**ЗАДАНИЯ:**
1. Чья картина помещена на обложку книги, о которой говорится в тексте о книге «Истребление персиян»?
2. Перескажите кратко в виде списка абзац из текста о книге «Истребление персиян», который начинается словами «Александр Тимофеевский умер три года назад». Сохраните основные факты.
3. Продолжите текст о книге «Истребление персиян», начав сразу после его последнего предложения.

___ ИСХОДНЫЙ ТЕКСТ

О книге Татьяны Толстой об Александре Тимофеевском «Истребление персиян»
Александр Тимофеевский умер три года назад. Тогда вовсю бушевала пандемия, заставившая всех, кто не болел или был болен не слишком тяжело, сидеть по домам в изоляции, уткнувшись в свои компы и айфоны. И похоже, идея этой книги возникла у Татьяны Толстой именно тогда. Тут и диалоги, и несколько эссе, и домашний фотоальбом, и даже генеалогическое древо главного героя. А на обложке картина художника Николы Самонова, которая так страшно и мощно совпадала с самим названием — «Истребление персиян».
Получилась довольно затейливая конструкция. Конечно, это прежде всего оммаж другу. Но не только! Скорее, прощание с эпохой, в которой мы все жили и где Шура (позволю себе так его называть по праву давнего знакомства и дружбы) был одной из ключевых, сюжетообразующих фигур. Как-то так получилось, что все нити вели к нему, все отношения выстраивались с его подачи или по его подсказке, все самые интересные медиапроекты затевались при его участии или благословении.
Притом что он никогда не лез в кадр, никогда не рвался в начальники. Терпеть не мог никакой публичности, предпочитая роль серого кардинала. Человек за кадром, комментирующий, размышляющий, составляющий свои тайные рецензии и служебные записки. Кому он их писал? И для чего именно? Бог весть! Он не любил об этом распространяться и в эти подробности не спешил посвящать. Каюсь, и я сам не очень-то интересовался.
«Есть многое на свете, друг Гораций, что и не снилось нашим мудрецам». Практически с этой цитаты из «Гамлета» начинается мемуарный очерк Татьяны Толстой. Правда, произносит ее не Шура, а Вася, знаменитый Андрей Васильев, еще одна легенда отечественной журналистики, с которым меня тоже сводила судьба в те же самые 80-е годы. Но в тот самый момент, когда эти шекспировские слова прозвучали, Шура стоял рядом в предбаннике «Московских новостей». И загадочно улыбался. Принц в черной водолазке.
Все они так или иначе промелькнут на этих страницах, герои былых и нынешних времен. И покойная питерская писательница, гроза арт-хауса и нового театра Татьяна Москвина, и ее нестареющий муж Сергей Шолохов, и создатель «Столицы» Андрей Мальгин, и гений «Афиши» Юрий Сапрыкин, и звезда «Огонька» Алла Боссарт… Перечислять можно долго, компания получилась довольно пестрая. Причем не факт, что соседство друг с другом на одних и тех же страницах их сильно обрадует.
Но в таких случаях не полагается отказываться. Да и дело вполне богоугодное. Это как выступить на поминках или панихиде. Если уж пришел, вставай в траурную очередь, надевай черную креповую повязку, скажи прощальное слово. И неважно, кто маячит за тобой в почетном карауле. Тем более что из-за проклятого ковида попрощаться с Шурой почти никому из нас не удалось.

______
___ ВЫДЕРЖКИ ИЗ ЗАПИСЕЙ

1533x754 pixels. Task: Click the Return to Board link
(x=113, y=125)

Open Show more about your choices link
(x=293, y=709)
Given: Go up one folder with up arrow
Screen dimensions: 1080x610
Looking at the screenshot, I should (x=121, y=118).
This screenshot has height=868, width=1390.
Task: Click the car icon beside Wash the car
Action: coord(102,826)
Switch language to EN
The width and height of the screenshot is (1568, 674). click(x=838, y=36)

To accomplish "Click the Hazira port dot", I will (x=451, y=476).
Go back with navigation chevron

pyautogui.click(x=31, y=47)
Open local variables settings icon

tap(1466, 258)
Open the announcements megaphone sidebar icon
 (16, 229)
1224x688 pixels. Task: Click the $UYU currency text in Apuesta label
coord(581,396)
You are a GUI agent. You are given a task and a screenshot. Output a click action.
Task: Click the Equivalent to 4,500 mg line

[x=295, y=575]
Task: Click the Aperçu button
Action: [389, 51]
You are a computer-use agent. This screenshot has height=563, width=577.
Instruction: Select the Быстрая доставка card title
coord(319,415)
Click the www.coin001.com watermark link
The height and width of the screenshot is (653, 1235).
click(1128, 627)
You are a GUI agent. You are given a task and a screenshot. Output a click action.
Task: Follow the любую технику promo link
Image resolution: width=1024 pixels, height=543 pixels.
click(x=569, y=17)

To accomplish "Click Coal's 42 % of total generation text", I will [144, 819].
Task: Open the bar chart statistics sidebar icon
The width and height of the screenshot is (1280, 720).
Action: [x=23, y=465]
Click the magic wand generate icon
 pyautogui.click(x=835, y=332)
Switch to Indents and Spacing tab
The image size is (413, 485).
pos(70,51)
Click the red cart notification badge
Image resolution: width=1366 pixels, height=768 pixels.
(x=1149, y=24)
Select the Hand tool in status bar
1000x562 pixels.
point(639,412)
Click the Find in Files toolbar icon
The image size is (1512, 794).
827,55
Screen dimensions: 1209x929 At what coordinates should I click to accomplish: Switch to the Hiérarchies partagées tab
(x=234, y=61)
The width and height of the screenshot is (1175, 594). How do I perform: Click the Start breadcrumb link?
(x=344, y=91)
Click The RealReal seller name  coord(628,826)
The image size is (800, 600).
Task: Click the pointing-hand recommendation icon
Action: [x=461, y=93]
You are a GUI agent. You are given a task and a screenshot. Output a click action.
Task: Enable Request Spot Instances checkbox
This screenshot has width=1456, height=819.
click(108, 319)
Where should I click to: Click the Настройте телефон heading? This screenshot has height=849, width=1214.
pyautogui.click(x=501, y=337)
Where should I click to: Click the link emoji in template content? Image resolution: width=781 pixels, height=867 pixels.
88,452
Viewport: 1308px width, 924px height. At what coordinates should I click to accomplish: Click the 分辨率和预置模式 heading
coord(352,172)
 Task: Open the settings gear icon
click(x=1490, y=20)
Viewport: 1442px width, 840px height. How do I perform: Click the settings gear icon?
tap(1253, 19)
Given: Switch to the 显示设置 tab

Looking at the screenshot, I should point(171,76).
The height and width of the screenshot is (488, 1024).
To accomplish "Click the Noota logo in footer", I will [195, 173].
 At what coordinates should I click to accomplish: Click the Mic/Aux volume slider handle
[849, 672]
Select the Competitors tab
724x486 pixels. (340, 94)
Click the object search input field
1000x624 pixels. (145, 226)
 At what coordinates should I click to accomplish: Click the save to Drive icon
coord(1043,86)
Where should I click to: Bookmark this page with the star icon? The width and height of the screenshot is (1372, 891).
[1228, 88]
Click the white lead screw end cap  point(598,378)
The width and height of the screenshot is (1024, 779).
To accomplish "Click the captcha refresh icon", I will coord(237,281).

______

**ОТВЕТЫ:**
1. Картина художника Николы Самонова.

2.
- Александр Тимофеевский умер три года назад, во время пандемии, когда люди сидели по домам в изоляции.
- Похоже, идея книги возникла у Татьяны Толстой именно тогда.
- В книгу вошли диалоги, несколько эссе, домашний фотоальбом и генеалогическое древо главного героя.
- На обложке помещена картина Николы Самонова, которая совпадает с названием «Истребление персиян».

3.
По свидетельству очевидцев, в церкви, где его отпевали, было всего-то пять-шесть человек самых близких. Храм усадьбы князей Трубецких. Ампир, ХIХ век. Все как он любил. А поначалу, говорят, что и отпевать не хотели. В этом посмертном одиночестве в полупустом храме мне видится тоже режиссура его судьбы. Ну не хотел Шура этого ничего. Ни любопытствующих, ни скорбящих, ни пышных процессий, ни привилегированного кладбища со знаменитостями по соседству.
Ушел, в сущности, как жил, — тихо, стараясь не привлекать к своей персоне повышенного внимания. Без долгих мучений. Умер во сне от сердца. В Лазареву субботу.
Так что этот труд Татьяны Толстой в каком-то смысле и есть та самая несостоявшаяся гражданская панихида со словами благодарности, любви и признания, которые Шура безусловно заслужил. Они должны были быть когда-то произнесены. И даже не столько для него, сколько для нас самих, оказавшихся там, где мы все оказались.
Не хочу повторять то, что сам написал о главном герое. Мой очерк можно найти в том же разделе «О нем». Но пока самые сильные мои впечатления от книги связаны с текстом Татьяны Толстой и ее рассказом об их несостоявшемся совместном проекте «Еда в главных русских текстах».
Зачем лукавить, они оба любили поесть. Ели и говорили, говорили и ели… Время от времени обменивались посланиями довольно литературными и пространными. Что-то вроде переписки мадам де Мертей и виконта де Вальмона из «Опасных связей». Но французы все больше напирали на секс. А у Шуры и Татьяны в основном диалоги про культуру и литературу. С заходами в историю и виражами про судьбы России. Уверен, что сочинялось это не столько для взаимной интеллектуальной услады, сколько с прицелом на будущую книгу. Но какие-то более неотложные дела помешали или не позволили им довести этот замысел до конца. В итоге оригинальных текстов набралось не так много. Но за их несостоявшийся проект про еду мне почему-то сейчас особенно обидно. Вот это была бы настоящая феерия. Пир на весь мир!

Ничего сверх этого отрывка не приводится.